Anak-anak merupakan individu yang perlu dilindungi, dibimbing secara khusus, dan dipenuhi seluruh hak-haknya agar dapat tumbuh optimal secara fisik, mental, dan emosional. Hal tersebut menjadi tanggung jawab orang tua untuk dapat menjamin kesejahteraan mereka. Anak-anak akan tumbuh dengan baik apabila semua hak-haknya telah terpenuhi.
Hak-hak tersebut telah diatur secara jelas dalam Konvensi Hak Anak yang disahkan oleh Perserikatan Bangsa-Bangsa (PBB), antara lain hak untuk hidup, yang mencakup kebutuhan dasar seperti kesehatan dan pengasuhan; hak untuk dilindungi dari kekerasan, keterlantaran, eksploitasi, dan diskriminasi; hak untuk tumbuh dan berkembang seperti belajar, bermain, dan beristirahat; hak untuk berpartisipasi, yaitu menyampaikan pendapat dan didengar oleh lingkungan sekitar. Namun nyatanya, beberapa anak justru mengalami tantangan dalam mengakses seluruh haknya secara optimal. Salah satu tantangan tersebut adalah seperti yang dialami oleh anak-anak dengan penyandang disabilitas.

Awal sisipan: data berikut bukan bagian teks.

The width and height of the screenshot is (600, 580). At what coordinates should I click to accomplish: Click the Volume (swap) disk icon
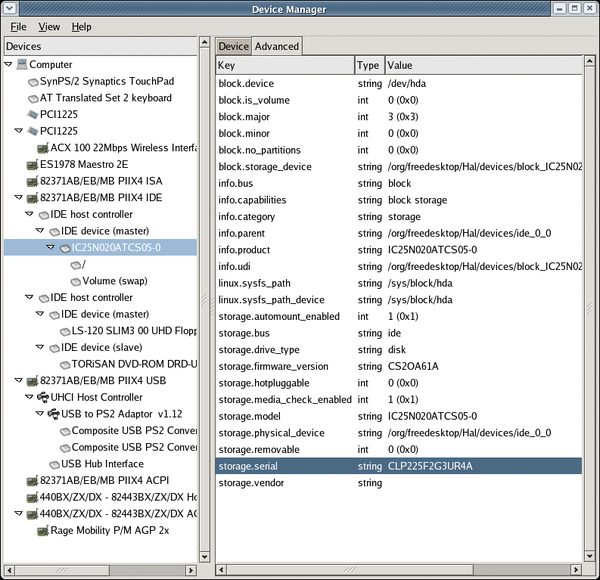point(76,281)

Berdasarkan Peraturan Pemerintah (PP) Republik Indonesia Nomor 78 Tahun 2021 tentang Perlindungan Khusus bagi Anak, dijelaskan bahwa anak penyandang disabilitas adalah anak yang mengalami keterbatasan fisik, intelektual, mental, dan/atau sensorik dalam jangka waktu lama yang dalam berinteraksi dengan lingkungan dapat mengalami hambatan serta kesulitan untuk berpartisipasi secara penuh dan efektif berdasarkan kesamaan hak. Jumlah anak-anak penyandang disabilitas di Indonesia yang tercatat oleh data Survei Kesejahteraan Indonesia (SKI) pada tahun 2024 adalah sekitar satu juta dari total populasi anak yang mencapai 83 juta jiwa.

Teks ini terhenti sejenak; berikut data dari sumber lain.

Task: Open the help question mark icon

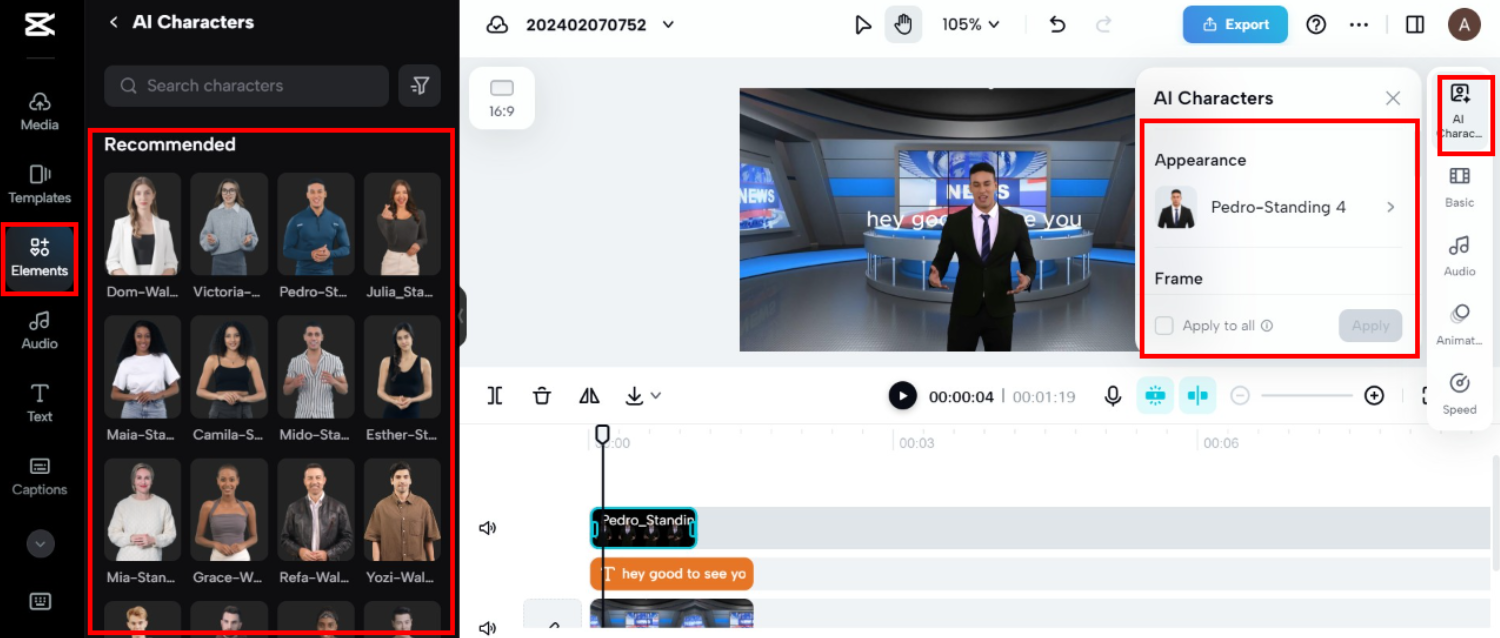Action: tap(1316, 25)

Pemerintah sendiri telah menyusun hukum yang berguna untuk melindungi dan menjamin hak-hak penyandang disabilitas untuk bisa mendapatkan akses yang setara di semua bidang kehidupan yang tertuang jelas dalam UU RI Nomor 8 tahun 2016 tentang Penyandang Disabilitas. Namun faktanya, hukum tersebut masih ada yang belum berjalan sesuai dengan yang tertulis. Laporan dari UNICEF dan BAPPENAS pada 20 Desember 2023, menyampaikan bahwa anak-anak dengan disabilitas di Indonesia masih tertinggal dalam berbagai aspek kehidupan. Di bidang pendidikan, sebanyak 36 % anak dengan disabilitas tidak bersekolah, jauh lebih besar dibandingkan 8 % anak tanpa disabilitas yang mengalami kondisi serupa. Dalam aspek kesehatan, akses untuk anak disabilitas masih belum optimal. Dalam laporan tersebut dikatakan bahwa tingkat vaksinasi anak disabilitas masih lebih rendah dibandingkan anak-anak non-disabilitas, terutama di kalangan keluarga yang hidup dalam kemiskinan. Sementara itu, terkait kriminalitas, jumlah anak penyandang disabilitas yang melaporkan menjadi korban kekerasan menurun sepertiga antara tahun 2019 hingga 2021. Namun, pelecehan seksual justru menjadi bentuk kekerasan yang paling banyak dilaporkan—jumlahnya dua kali lebih tinggi dibandingkan kekerasan fisik, dan tiga kali lebih banyak dibandingkan kekerasan emosional. Hal tersebut menjadi bukti nyata, bahwa masih terdapat kelompok anak-anak yang hak-haknya masih belum terpenuhi dan belum mencapai kesejahteraan.